WHAT YOU ARE ASKED TO DO -
From the entries below, work out the number of lines that hold the word "heading", and give that number alone.

Saved data entries
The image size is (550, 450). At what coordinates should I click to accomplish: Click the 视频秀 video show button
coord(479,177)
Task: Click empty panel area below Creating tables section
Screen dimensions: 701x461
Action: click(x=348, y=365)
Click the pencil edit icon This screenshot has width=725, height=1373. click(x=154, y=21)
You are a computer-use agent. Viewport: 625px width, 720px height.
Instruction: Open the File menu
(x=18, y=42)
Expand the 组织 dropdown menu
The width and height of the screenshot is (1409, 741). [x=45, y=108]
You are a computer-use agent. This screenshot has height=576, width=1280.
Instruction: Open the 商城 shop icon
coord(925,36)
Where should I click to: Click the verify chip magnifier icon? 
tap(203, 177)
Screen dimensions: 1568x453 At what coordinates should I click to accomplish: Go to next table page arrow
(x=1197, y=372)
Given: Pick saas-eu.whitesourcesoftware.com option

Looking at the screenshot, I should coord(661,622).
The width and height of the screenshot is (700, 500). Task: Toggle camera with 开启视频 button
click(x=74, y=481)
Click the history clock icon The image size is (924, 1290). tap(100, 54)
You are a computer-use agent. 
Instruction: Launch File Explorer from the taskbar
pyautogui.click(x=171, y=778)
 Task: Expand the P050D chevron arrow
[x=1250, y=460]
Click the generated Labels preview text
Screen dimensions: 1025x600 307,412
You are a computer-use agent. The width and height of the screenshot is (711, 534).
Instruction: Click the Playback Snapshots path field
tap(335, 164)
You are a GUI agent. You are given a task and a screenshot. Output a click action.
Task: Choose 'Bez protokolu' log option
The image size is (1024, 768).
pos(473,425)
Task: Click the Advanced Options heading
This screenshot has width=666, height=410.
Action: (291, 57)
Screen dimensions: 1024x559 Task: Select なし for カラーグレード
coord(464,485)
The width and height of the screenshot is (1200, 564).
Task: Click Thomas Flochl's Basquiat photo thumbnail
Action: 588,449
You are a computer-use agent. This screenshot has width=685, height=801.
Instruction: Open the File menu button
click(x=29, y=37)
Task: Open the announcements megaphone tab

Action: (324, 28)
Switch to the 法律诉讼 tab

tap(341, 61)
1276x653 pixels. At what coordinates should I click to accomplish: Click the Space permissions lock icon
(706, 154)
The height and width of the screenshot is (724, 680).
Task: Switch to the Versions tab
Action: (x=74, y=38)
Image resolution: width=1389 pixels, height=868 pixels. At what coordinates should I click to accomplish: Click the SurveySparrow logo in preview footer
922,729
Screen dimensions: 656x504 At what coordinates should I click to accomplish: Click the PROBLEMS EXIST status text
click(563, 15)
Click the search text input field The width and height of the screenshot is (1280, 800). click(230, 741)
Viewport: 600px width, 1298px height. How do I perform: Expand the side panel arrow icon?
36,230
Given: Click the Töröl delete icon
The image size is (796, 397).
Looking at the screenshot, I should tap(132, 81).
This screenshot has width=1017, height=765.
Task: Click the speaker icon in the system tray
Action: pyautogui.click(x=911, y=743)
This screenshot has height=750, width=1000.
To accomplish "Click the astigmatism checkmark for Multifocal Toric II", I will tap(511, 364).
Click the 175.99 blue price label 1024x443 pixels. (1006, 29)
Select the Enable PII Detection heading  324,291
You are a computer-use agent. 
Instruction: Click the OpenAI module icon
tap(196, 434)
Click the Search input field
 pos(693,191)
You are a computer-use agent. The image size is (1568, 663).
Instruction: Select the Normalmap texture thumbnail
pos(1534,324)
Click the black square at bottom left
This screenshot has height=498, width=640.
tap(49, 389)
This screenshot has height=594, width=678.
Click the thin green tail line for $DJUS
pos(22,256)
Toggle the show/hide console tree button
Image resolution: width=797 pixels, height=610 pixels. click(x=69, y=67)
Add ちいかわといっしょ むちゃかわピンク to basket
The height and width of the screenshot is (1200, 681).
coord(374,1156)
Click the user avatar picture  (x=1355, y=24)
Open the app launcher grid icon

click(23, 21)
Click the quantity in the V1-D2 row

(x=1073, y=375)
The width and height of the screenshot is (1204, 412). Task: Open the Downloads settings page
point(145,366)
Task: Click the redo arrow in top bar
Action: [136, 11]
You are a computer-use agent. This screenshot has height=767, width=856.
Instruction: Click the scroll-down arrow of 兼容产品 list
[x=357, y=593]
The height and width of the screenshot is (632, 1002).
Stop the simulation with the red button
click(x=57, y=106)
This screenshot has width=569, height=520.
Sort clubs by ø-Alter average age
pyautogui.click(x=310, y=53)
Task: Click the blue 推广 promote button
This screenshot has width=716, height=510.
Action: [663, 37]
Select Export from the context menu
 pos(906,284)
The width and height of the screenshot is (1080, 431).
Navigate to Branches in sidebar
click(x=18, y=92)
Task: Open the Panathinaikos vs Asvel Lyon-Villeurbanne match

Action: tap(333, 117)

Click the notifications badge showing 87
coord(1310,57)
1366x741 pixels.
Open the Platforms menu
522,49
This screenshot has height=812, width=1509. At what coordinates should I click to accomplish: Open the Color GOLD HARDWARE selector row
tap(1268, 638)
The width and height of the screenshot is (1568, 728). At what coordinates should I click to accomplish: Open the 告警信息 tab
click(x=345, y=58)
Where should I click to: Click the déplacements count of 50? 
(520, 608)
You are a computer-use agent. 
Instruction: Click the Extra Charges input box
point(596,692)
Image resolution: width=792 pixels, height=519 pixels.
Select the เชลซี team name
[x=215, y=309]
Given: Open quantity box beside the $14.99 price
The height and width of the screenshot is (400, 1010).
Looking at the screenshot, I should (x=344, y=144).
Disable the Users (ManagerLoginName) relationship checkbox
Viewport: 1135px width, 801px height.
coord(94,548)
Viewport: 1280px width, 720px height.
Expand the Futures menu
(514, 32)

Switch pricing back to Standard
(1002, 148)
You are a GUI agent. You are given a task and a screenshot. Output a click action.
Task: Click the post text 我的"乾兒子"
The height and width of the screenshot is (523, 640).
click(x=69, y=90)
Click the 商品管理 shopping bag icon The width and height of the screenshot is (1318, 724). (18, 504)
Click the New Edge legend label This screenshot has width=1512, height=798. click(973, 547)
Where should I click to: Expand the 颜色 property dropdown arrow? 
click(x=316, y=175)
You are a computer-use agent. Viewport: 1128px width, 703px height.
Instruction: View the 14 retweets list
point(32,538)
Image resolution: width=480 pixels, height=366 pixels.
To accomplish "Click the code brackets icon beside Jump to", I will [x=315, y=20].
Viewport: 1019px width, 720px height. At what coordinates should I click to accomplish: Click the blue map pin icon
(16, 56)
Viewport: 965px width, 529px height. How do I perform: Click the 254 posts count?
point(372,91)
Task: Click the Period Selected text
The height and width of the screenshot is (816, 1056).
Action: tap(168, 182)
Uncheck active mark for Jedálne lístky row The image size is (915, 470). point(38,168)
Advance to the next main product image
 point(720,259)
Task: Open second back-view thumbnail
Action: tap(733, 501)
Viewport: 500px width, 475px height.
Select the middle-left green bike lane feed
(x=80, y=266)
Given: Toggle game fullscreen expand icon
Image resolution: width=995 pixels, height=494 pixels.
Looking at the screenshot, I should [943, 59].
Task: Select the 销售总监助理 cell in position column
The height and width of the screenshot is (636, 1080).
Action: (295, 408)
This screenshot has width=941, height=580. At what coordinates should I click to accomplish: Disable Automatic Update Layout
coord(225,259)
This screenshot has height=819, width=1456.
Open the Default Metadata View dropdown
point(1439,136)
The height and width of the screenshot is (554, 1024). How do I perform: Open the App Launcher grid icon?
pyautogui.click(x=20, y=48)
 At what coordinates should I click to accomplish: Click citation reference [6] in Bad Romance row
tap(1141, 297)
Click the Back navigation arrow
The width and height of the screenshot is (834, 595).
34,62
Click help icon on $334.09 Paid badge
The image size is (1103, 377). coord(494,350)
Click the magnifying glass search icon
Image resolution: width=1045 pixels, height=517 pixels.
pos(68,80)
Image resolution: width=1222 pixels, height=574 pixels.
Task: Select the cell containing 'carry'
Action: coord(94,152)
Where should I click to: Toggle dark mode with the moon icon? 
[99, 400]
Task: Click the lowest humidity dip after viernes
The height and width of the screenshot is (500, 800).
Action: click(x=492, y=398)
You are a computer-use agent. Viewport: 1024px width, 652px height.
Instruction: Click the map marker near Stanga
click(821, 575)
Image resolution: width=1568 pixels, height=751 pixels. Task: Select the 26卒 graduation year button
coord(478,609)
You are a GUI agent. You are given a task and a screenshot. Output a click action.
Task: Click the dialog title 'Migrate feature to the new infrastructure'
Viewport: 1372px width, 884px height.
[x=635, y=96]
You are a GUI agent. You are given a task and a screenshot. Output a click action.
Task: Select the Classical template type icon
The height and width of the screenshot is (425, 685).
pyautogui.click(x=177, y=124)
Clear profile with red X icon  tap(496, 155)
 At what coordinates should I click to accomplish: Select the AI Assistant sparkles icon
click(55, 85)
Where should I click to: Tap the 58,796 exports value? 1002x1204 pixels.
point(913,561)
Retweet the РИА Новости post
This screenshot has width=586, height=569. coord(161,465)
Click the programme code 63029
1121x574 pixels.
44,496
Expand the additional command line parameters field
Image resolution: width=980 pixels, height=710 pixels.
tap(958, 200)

ANSWER FOR THE TASK -
2